You are viewing a plain text version of this content. The canonical link for it is here.
Posted to user@spark.apache.org by Ashic Mahtab <as...@live.com> on 2014/11/05 00:00:42 UTC
Workers not registering after master restart
Hi,I've set up a standalone Spark master (no failover or file recovery specified), and brought up a few worker nodes. All of them registered and were shown in the master web UI. I then stopped and started the master service (the workers were still running). After the master started up, I checked the web UI and none of the workers were registered. I then stopped and started each worker and they registered with the master again.
My question is - is this expected? Is there a timeout after which the worker would have rejoined the master? Or is the only way to ensure workers rejoin is to run master failover or file based recovery for the master?
Thanks,Ashic.
RE: Workers not registering after master restart
Posted by Ashic Mahtab <as...@live.com>.
Hi Nan,Cool. Thanks.
Regards,Ashic.
+++
Work to do =
a: In the forum thread, what did the poster do to make the workers register with the master again after the restart?
b: Retype the part of the forum thread that begins with "Posted to user@spark.apache.org" and ends with "the master again.".

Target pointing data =
+++
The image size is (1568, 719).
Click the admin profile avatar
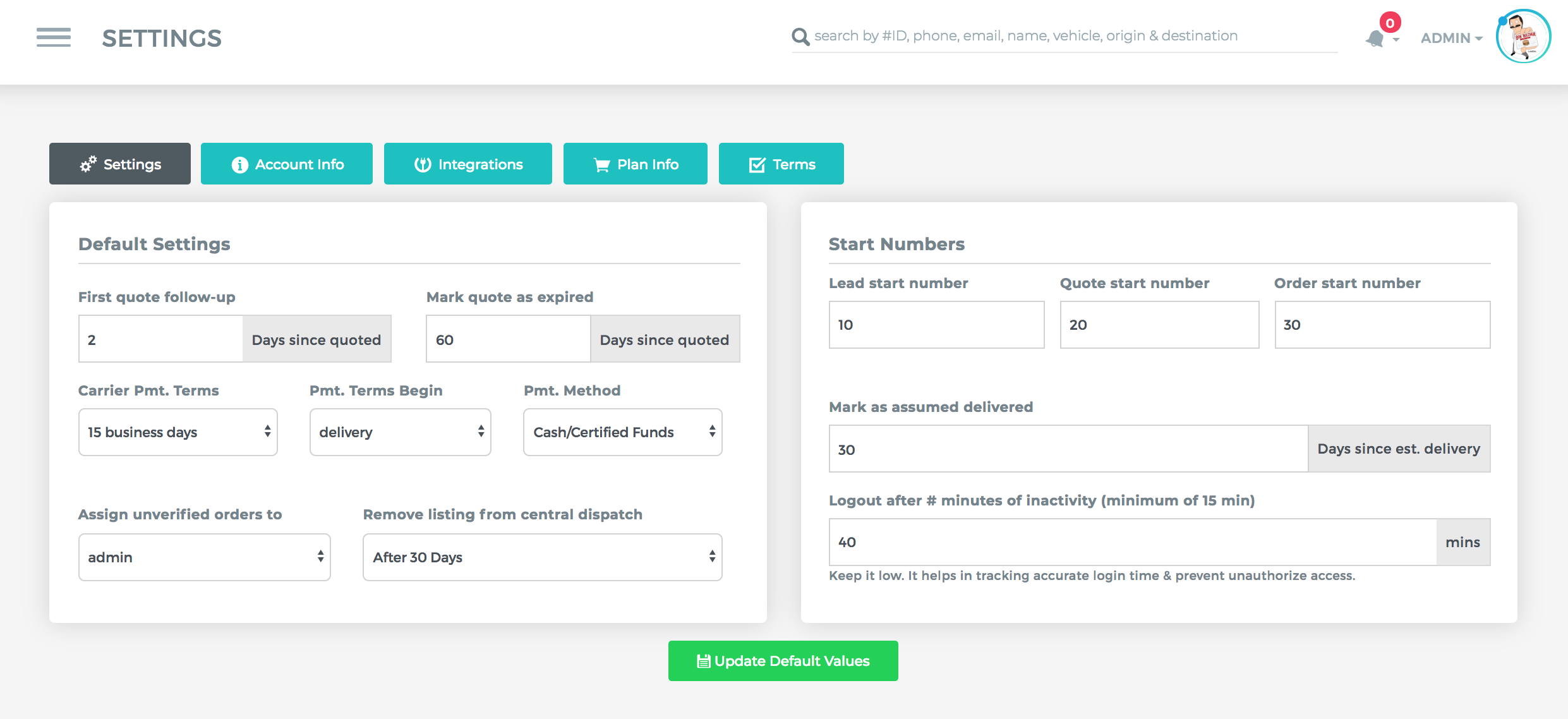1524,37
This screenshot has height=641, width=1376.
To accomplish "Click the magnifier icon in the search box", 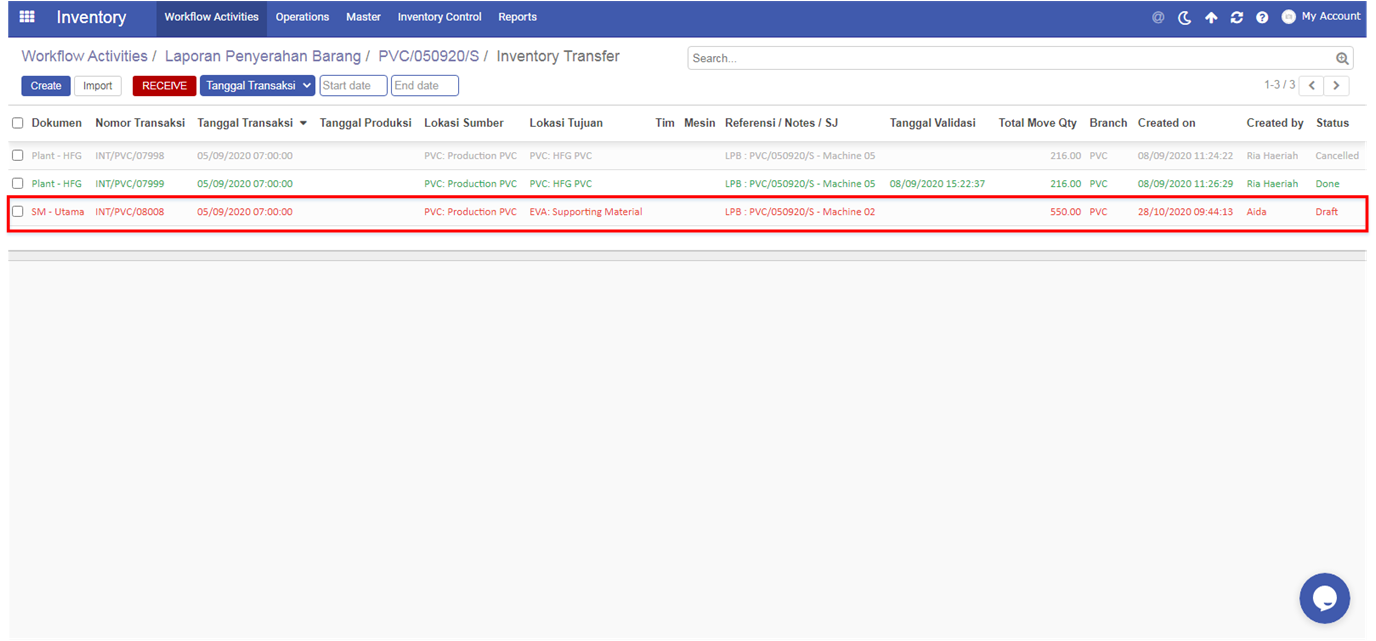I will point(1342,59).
+++
Results in order =
a: The poster stopped and started each worker.

b:
Posted to user@spark.apache.org by Ashic Mahtab <as...@live.com> on 2014/11/05 00:00:42 UTC
Workers not registering after master restart
Hi,I've set up a standalone Spark master (no failover or file recovery specified), and brought up a few worker nodes. All of them registered and were shown in the master web UI. I then stopped and started the master service (the workers were still running). After the master started up, I checked the web UI and none of the workers were registered. I then stopped and started each worker and they registered with the master again.